(Supplied material):
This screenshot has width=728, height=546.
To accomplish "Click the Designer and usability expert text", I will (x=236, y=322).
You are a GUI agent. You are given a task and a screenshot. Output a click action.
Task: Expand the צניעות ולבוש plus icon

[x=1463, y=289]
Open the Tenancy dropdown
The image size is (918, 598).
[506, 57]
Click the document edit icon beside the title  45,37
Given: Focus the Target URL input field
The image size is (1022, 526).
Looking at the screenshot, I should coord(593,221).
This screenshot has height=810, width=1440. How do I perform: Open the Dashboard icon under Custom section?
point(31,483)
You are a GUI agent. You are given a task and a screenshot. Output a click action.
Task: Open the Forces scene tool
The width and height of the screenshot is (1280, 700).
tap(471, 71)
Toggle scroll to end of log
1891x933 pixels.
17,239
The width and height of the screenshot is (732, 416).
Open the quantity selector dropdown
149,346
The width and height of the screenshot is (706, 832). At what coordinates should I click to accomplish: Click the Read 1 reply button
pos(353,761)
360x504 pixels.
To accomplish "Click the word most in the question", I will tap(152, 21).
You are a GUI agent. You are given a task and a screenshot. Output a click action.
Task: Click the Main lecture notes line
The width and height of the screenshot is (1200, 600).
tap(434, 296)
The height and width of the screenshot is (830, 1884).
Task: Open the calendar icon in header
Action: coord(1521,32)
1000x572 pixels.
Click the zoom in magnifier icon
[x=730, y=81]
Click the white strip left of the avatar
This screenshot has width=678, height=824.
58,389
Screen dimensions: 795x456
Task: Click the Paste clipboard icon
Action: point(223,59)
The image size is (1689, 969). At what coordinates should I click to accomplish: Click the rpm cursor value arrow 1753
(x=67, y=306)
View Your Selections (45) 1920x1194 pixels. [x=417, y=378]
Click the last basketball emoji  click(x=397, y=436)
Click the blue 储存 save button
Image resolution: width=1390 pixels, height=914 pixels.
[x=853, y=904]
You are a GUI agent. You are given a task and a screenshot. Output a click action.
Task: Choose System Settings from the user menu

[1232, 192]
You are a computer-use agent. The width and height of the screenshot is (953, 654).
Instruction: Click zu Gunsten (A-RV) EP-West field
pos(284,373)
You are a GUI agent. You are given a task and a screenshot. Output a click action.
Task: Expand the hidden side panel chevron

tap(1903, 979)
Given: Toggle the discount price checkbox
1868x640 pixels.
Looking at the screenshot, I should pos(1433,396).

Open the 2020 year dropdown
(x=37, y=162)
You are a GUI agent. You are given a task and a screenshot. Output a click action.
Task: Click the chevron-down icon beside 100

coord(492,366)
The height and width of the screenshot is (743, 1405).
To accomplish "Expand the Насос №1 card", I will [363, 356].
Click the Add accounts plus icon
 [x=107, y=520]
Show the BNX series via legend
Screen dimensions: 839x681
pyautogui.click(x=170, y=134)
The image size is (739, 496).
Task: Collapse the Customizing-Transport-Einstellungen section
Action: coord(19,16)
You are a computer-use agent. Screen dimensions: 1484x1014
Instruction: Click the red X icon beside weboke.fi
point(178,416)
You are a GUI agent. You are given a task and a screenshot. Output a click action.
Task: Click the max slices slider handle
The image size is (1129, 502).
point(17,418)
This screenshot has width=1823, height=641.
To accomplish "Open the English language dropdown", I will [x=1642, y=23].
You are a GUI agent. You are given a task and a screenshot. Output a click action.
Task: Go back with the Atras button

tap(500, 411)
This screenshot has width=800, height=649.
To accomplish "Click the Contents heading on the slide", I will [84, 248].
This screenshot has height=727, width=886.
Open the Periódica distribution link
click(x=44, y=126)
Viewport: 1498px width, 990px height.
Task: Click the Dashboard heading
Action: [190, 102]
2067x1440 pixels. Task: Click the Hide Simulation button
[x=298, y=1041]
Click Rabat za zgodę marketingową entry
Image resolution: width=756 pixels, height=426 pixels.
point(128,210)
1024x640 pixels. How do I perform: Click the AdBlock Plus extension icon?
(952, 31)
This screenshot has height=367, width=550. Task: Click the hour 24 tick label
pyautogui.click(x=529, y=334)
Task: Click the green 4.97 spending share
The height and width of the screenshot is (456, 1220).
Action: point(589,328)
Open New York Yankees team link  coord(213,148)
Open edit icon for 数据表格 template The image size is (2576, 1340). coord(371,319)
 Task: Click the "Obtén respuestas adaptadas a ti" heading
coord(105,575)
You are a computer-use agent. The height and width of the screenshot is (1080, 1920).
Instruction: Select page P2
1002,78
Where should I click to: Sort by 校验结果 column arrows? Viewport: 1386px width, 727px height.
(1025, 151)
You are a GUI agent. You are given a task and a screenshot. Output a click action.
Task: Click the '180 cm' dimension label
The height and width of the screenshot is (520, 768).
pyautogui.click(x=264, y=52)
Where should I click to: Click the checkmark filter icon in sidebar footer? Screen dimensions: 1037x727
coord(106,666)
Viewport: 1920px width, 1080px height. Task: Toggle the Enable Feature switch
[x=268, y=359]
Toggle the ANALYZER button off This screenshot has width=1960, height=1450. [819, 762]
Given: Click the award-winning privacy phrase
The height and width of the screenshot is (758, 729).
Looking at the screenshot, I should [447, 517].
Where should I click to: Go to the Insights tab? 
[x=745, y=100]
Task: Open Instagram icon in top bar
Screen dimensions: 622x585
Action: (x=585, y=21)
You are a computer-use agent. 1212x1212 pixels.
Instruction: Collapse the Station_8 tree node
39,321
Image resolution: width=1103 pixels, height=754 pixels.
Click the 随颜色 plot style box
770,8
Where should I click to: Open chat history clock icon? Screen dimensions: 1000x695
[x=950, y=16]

(Given task): Reproduce without alteration the stretch from the start of the items through the line containing "Looking at the screenshot, I should coord(593,221).".

(Exercise answer):
This screenshot has width=728, height=546.
To accomplish "Click the Designer and usability expert text", I will (x=236, y=322).
You are a GUI agent. You are given a task and a screenshot. Output a click action.
Task: Expand the צניעות ולבוש plus icon

[x=1463, y=289]
Open the Tenancy dropdown
The image size is (918, 598).
[506, 57]
Click the document edit icon beside the title  45,37
Given: Focus the Target URL input field
The image size is (1022, 526).
Looking at the screenshot, I should coord(593,221).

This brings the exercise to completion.